DOCUMENT TEXT
The Unheralded Cassandras: Industrial-Era Thinkers Who Foresaw the Age of Automation
A Genealogy Selectively Remembered
Every intellectual tradition curates its own prehistory. The history of computing, as it is most commonly taught in American universities and recounted in the popular press, tends to be a history of hardware and mathematics: Babbage's Difference Engine, Boole's algebra, Turing's universal machine, and the wartime laboratories that crystallized these ideas into functioning electronic systems. This is not a false history, but it is a partial one. It systematically underweights the social and philosophical criticism that ran alongside the technical development of mechanization throughout the nineteenth century—a body of thought that addressed, often with startling specificity, the very problems that now preoccupy policymakers, labor economists, and ethicists grappling with artificial intelligence.

SUPPLIED ENTRIES
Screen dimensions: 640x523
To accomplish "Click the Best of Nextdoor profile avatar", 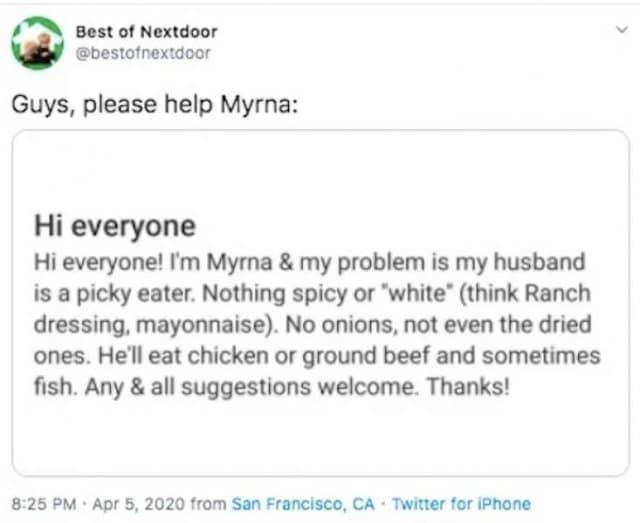I will click(38, 42).
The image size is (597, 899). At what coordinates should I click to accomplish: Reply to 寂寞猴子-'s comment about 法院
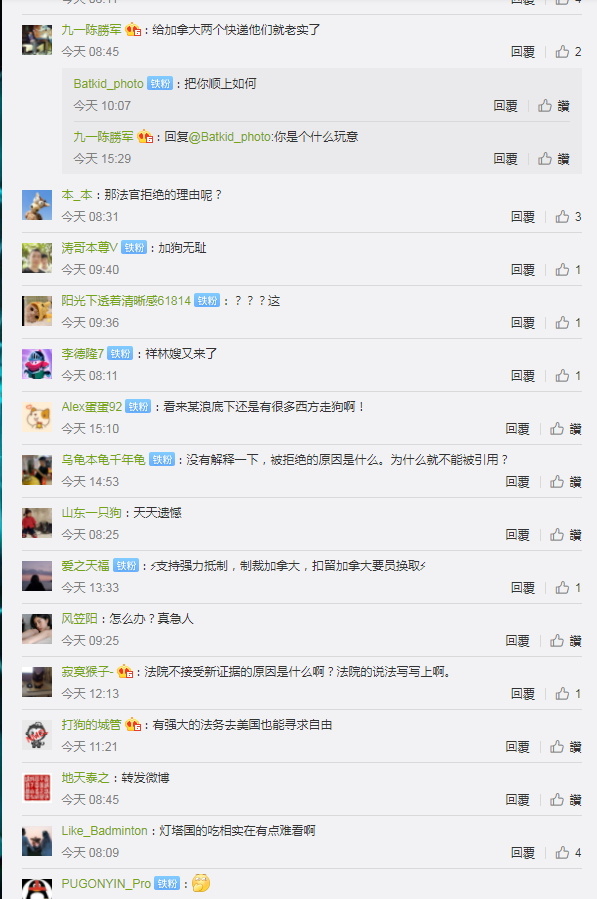tap(522, 694)
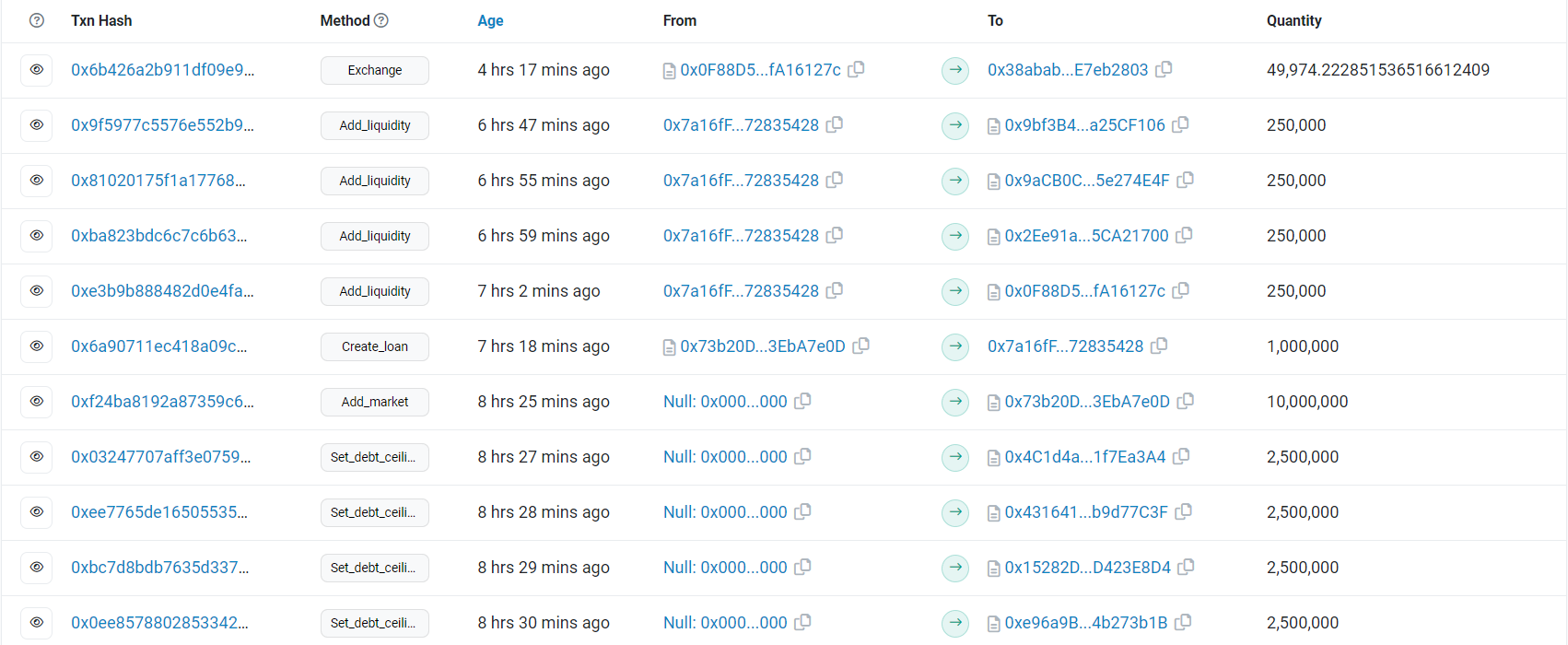Copy the 0x9bf3B4...a25CF106 To address
1568x645 pixels.
pyautogui.click(x=1180, y=124)
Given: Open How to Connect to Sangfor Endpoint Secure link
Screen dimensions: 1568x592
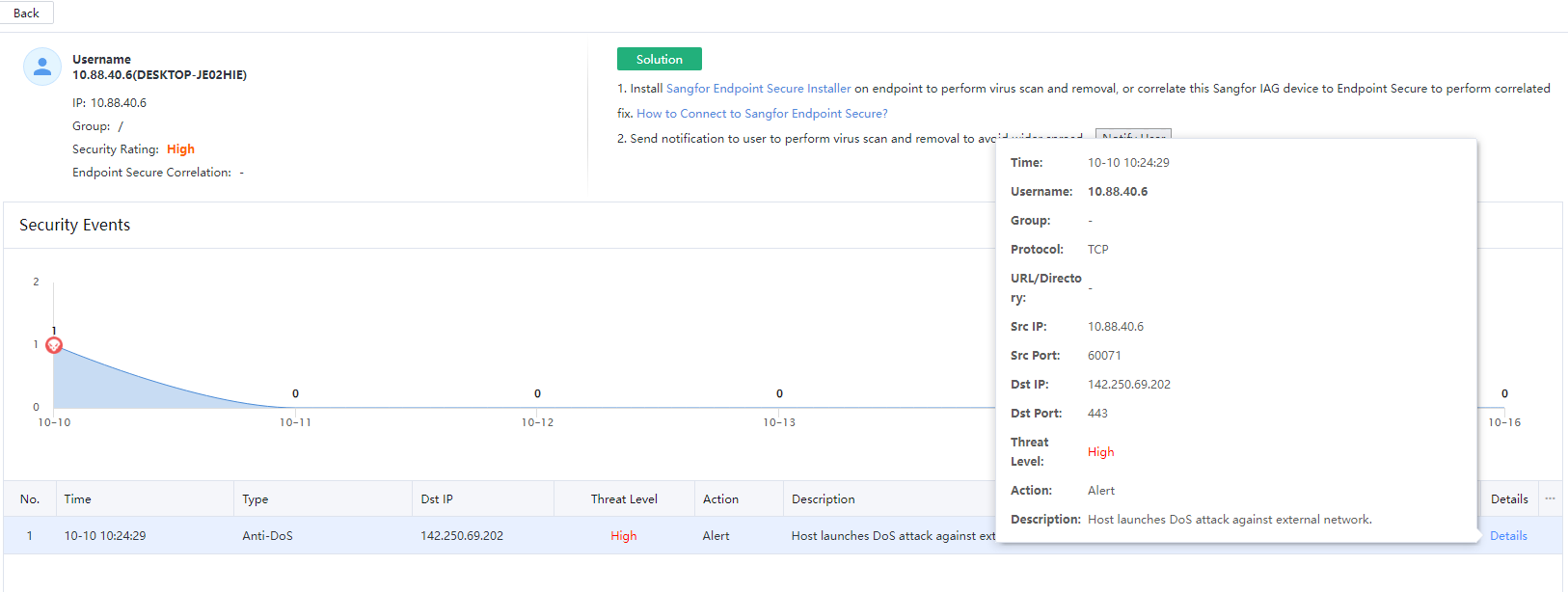Looking at the screenshot, I should [x=762, y=114].
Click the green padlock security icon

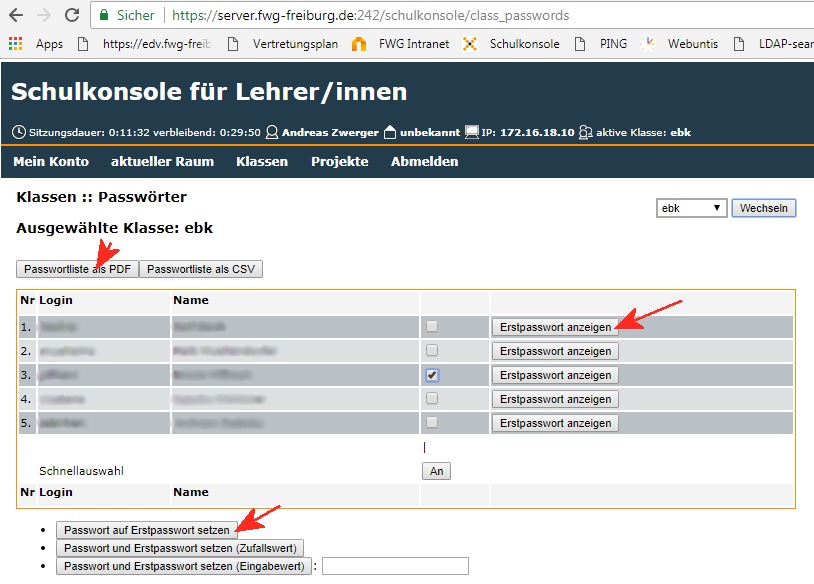[104, 16]
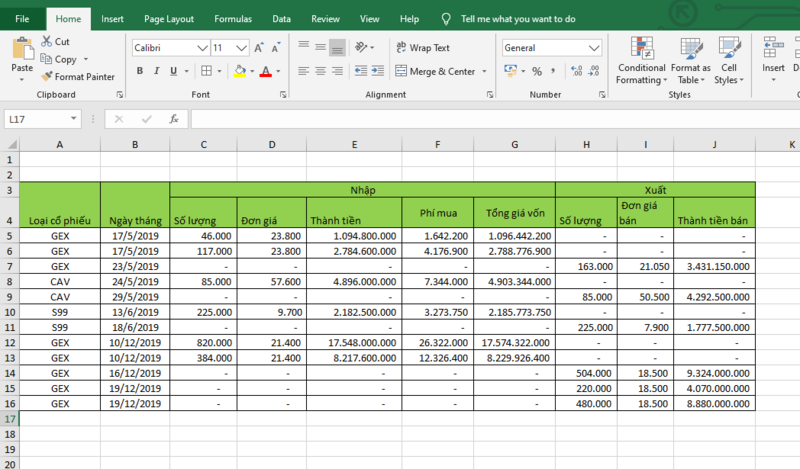Click the yellow Fill Color swatch
The image size is (800, 469).
tap(239, 71)
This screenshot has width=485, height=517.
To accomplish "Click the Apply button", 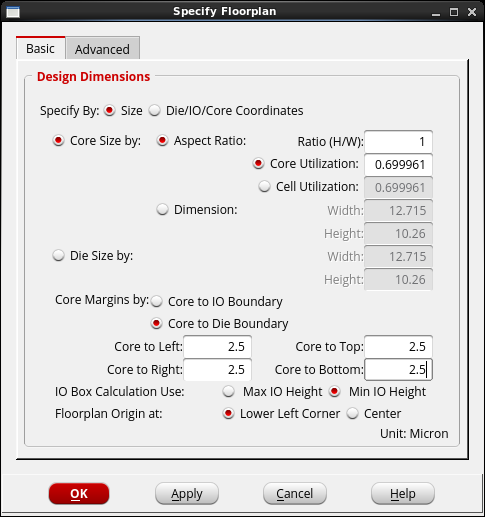I will click(x=187, y=494).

TASK REQUIREMENTS
1. For the text on industrial-era thinkers who foresaw automation, answer yes or no to whether each statement agrees with it, and quote the deciding words: (a) The text calls the usual history of computing a false history. (b) The text says this history is most commonly taught in American universities. (c) The text says the nineteenth-century criticism addressed problems that now concern labor economists.
2. Collect every line of the records that contains the word "image".
The text and the records come from separate, unrelated sources.

SOLUTION SET
1.
(a) No: "This is not a false history, but it is a partial one."
(b) Yes: "as it is most commonly taught in American universities"
(c) Yes: "the very problems that now preoccupy policymakers, labor economists, and ethicists"

2.
The image size is (597, 899). At what coordinates should I click to accomplish: Reply to 寂寞猴子-'s comment about 法院
The image size is (800, 469).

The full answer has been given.